Psychische Gesundheit und sozioökonomische Ungleichheit
Die strukturelle Diskriminierung von Frauen durch ökonomische Benachteiligung führt zu einem erhöhten Risiko für psychische Erkrankungen wie Depressionen und Angstzustände. Aufgrund geringerer Bezahlung, prekärer Arbeitsverhältnisse und höherer Armutsbetroffenheit erfahren Frauen eine Mehrfachbelastung, die zu Ungleichheiten in psychischen Gesundheitsrisiken im Vergleich zu Männern führt. Die ökonomische Diskriminierung von Frauen erstreckt sich auch auf den Besitz von Vermögen, wodurch Frauen weniger erben und auf finanzielle Ressourcen zur Bewältigung von belastenden Situationen zugreifen können.
Psychiatrie, Psychotherapie und strittige Diagnosen
Kritik an psychiatrischen Diagnosen und psychotherapeutischen Ansätzen spiegelt sich in der fraglichen Inklusion bestimmter Erkrankungen im DSM wider. Diskussionen über die Definition von Krankheit und Normalität in der Psychiatrie betonen die Machtstrukturen und weisen auf patriarchale Entscheidungsprozesse bei der Diagnosestellung hin. Der Konflikt zwischen kritischer Haltung gegenüber dem Gesundheitssystem und dem Bedarf an Therapieplätzen zeigt die Ambivalenz zwischen der Notwendigkeit mentaler Gesundheitsunterstützung und der systemischen Ungerechtigkeit in der medizinischen Versorgung auf.
Diesmal spricht Laura mit der Kulturwissenschaftlerin, Geschlechterforscherin, Autorin und Podcasterin Beatrice Frasl über mentale Gesundheit im Patriarchat. Ob jemand psychisch erkrankt, hängt von verschiedenen Faktoren ab. Darunter auch das Geschlecht und die finanzielle Situation bzw. Klasse. Diese systemischen Faktoren finden aber noch zu wenig Beachtung.
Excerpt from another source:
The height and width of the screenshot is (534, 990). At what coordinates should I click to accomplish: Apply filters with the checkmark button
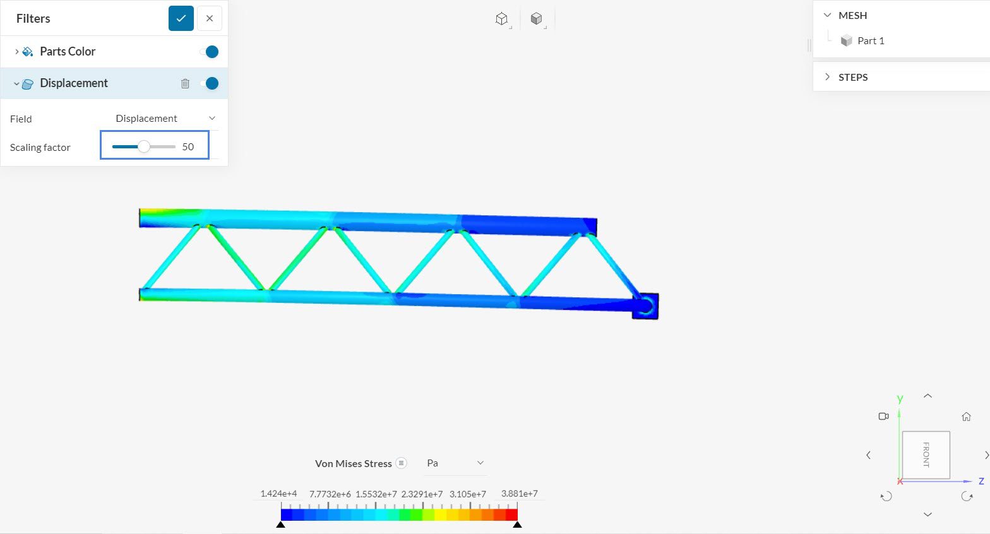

Historisch gesehen sind Frausein und Weiblichkeit eng mit psychischen Erkrankungen verwoben. In ihrem Buch „Patriarchale Belastungssstörung”, das 2022 erschienen ist, schreibt Beatrice Frasl: „Frauen und Verrückte bewohnen dieselbe patriarchale Bedeutungsinsel.”
Ist Patriarchat nicht so etwas wie ein kollektives oder transgenerationales Trauma? Was macht uns aktuell krank? Wie kann eine Vermögenssteuer zur psychischen Gesundheit aller beitragen? Diese und weitere Fragen besprechen Laura und Beatrice in dieser Folge.